§ Quoted passage
........
Unable to stream file upload through controller method - c#

I'm trying to effectively proxy a file upload via an ASP.NET Core 5 MVC controller to another API:
[DisableFormValueModelBinding]
[HttpPost]
public async Task<IActionResult> Upload()
{
var reader = new MultipartReader(Request.GetMultipartBoundary(), Request.Body);
MultipartSection section;
while ((section = await reader.ReadNextSectionAsync().ConfigureAwait(false)) != null)
{
if (section.ContentType == "application/json")
{
await SendFile(section.Body);
}
}
return View("Upload");
}
private async Task SendFile(Stream stream)
{
var request = new HttpRequestMessage(HttpMethod.Post, "http://blah/upload");
request.Content = new StreamContent(stream);
var response = await httpClient.SendAsync(request);
}
However, the receiving API always gets an empty stream.
I can confirm the SendFile method works as the following test works from within the controller method:
using (var fs = new FileStream("test.json", FileMode.Open))
{
await SendFile(fs);
}
And I can see the uploaded file if I try to read it in the controller:
var buf = new char[256];
using (var sr = new StreamReader(section.Body))
{
var x = await sr.ReadAsync(buf, 0, buf.Length);
while (x > 0)
{
log.Debug(new string(buf));
x = await sr.ReadAsync(buf, 0, buf.Length);
}
}
So both ends seem to work, just not together.
........
§ Work instructions
1. In the file upload question, list every distinct method that appears directly after the await keyword in the code.
2. According to the file upload question, what does the receiving API always get?

§ Raw data
........
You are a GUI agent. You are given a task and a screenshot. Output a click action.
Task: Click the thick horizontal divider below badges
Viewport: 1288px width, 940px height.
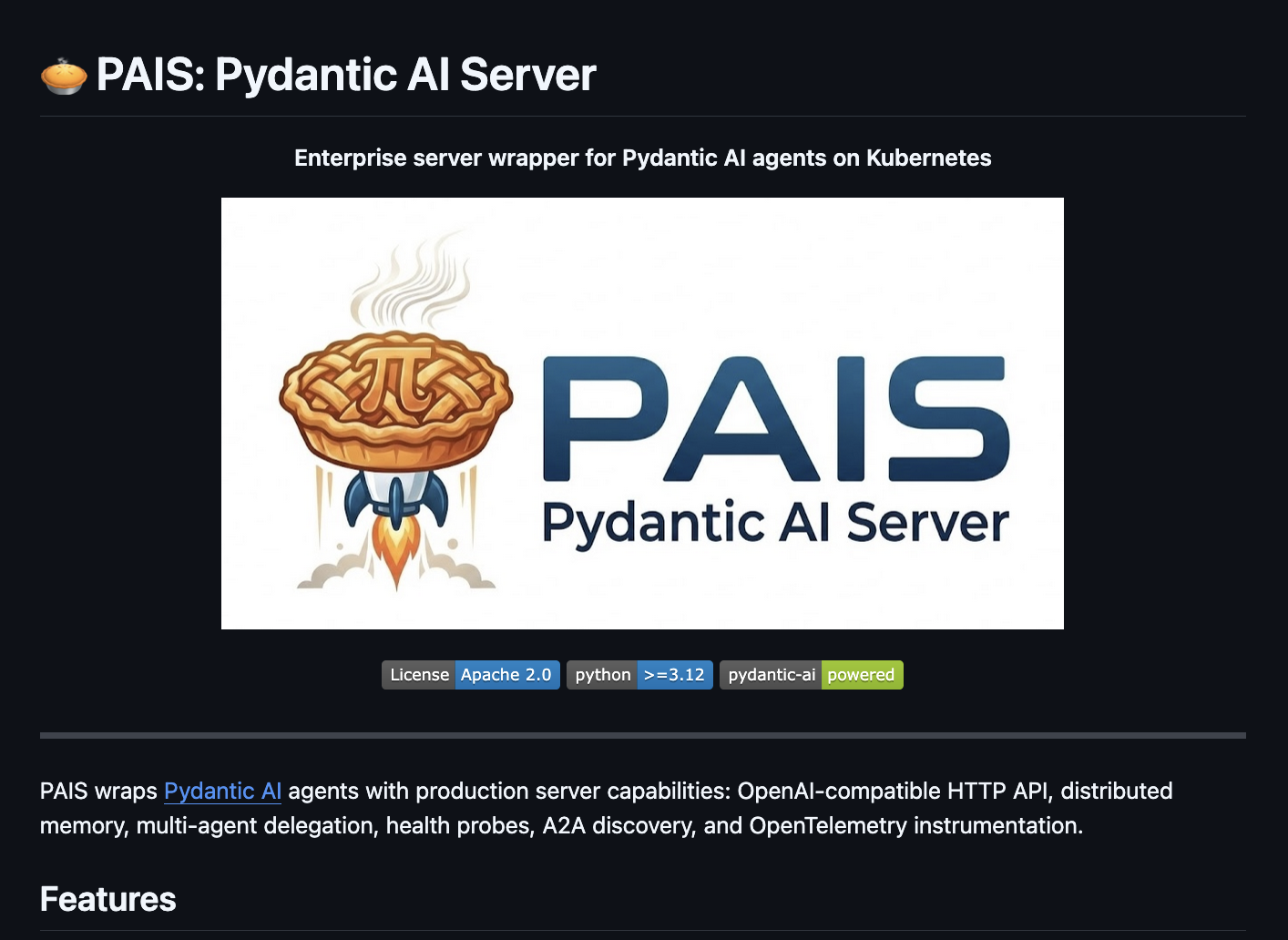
........
§ Answer list
1. ReadNextSectionAsync, SendFile, SendAsync, ReadAsync

2. An empty stream.